● Selected text
================================

Oireachtas Joint and Select Committees

Thursday, 12 November 2020

Joint Oireachtas Committee on the Implementation of the Good Friday Agreement

Shared Island Unit: Department of the Taoiseach

Dr. Stephen Farry:

I thank the Chairman. I very much welcome the opportunity and it is good to see Ms O'Donoghue and Mr. Duffy again. I had a good meeting with them only a few weeks ago in Belfast so I am happy to continue the dialogue. It is important to get a sense of the potential of the shared island unit. It is something I very much welcome and I welcome the comments made by An Taoiseach in his recent keynote address as well. In addition to the dialogue issue, I am sensing that the main intervention here, not least given the relatively few staff the unit has, is one of steering and co-ordination and ensuring the different levers of Governments are pointing in the right direction in terms of maximising the degree of co-operation and collaboration that can happen on an all-island basis.

================================

● Records
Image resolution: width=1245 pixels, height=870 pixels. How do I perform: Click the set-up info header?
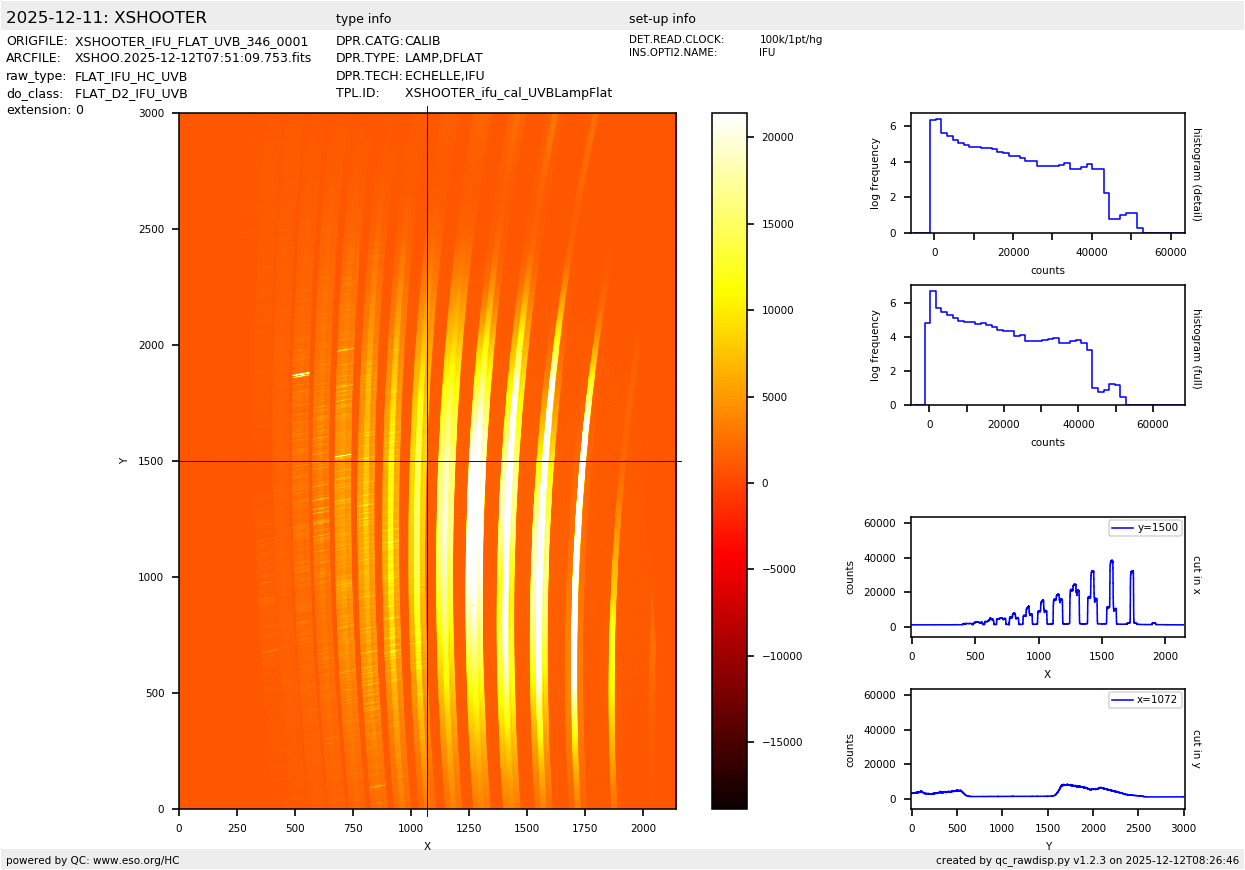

================================

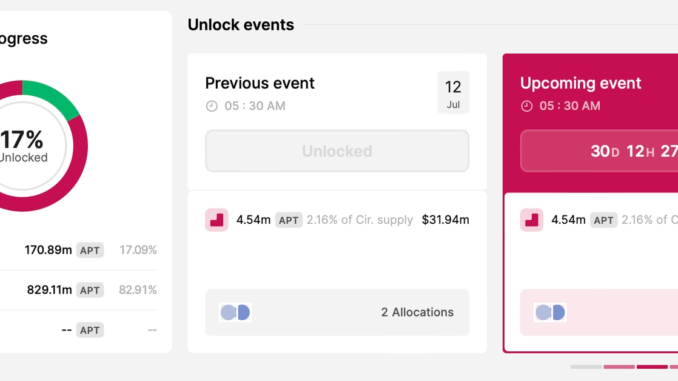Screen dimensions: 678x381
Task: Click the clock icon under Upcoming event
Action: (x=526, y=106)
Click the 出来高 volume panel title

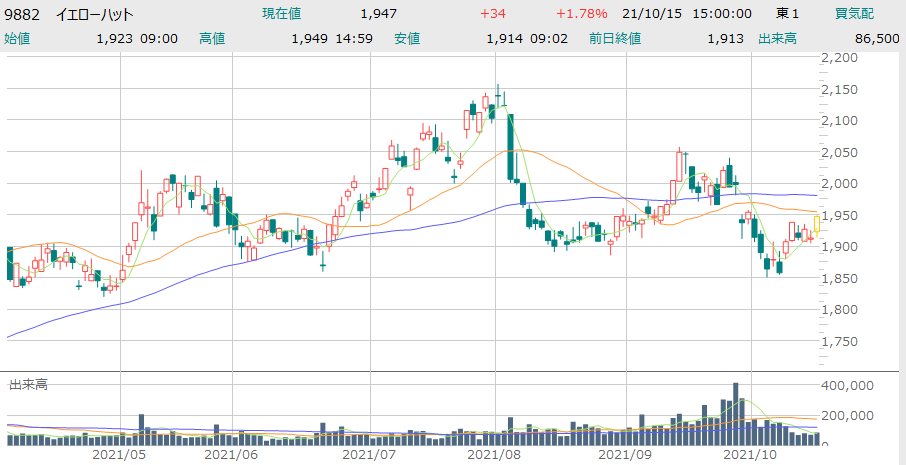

================================

● Your task
Retype the stretch of the committee transcript from "Shared Island Unit: Department" through "an all-island basis.".

● Answer for the task
Shared Island Unit: Department of the Taoiseach

Dr. Stephen Farry:

I thank the Chairman. I very much welcome the opportunity and it is good to see Ms O'Donoghue and Mr. Duffy again. I had a good meeting with them only a few weeks ago in Belfast so I am happy to continue the dialogue. It is important to get a sense of the potential of the shared island unit. It is something I very much welcome and I welcome the comments made by An Taoiseach in his recent keynote address as well. In addition to the dialogue issue, I am sensing that the main intervention here, not least given the relatively few staff the unit has, is one of steering and co-ordination and ensuring the different levers of Governments are pointing in the right direction in terms of maximising the degree of co-operation and collaboration that can happen on an all-island basis.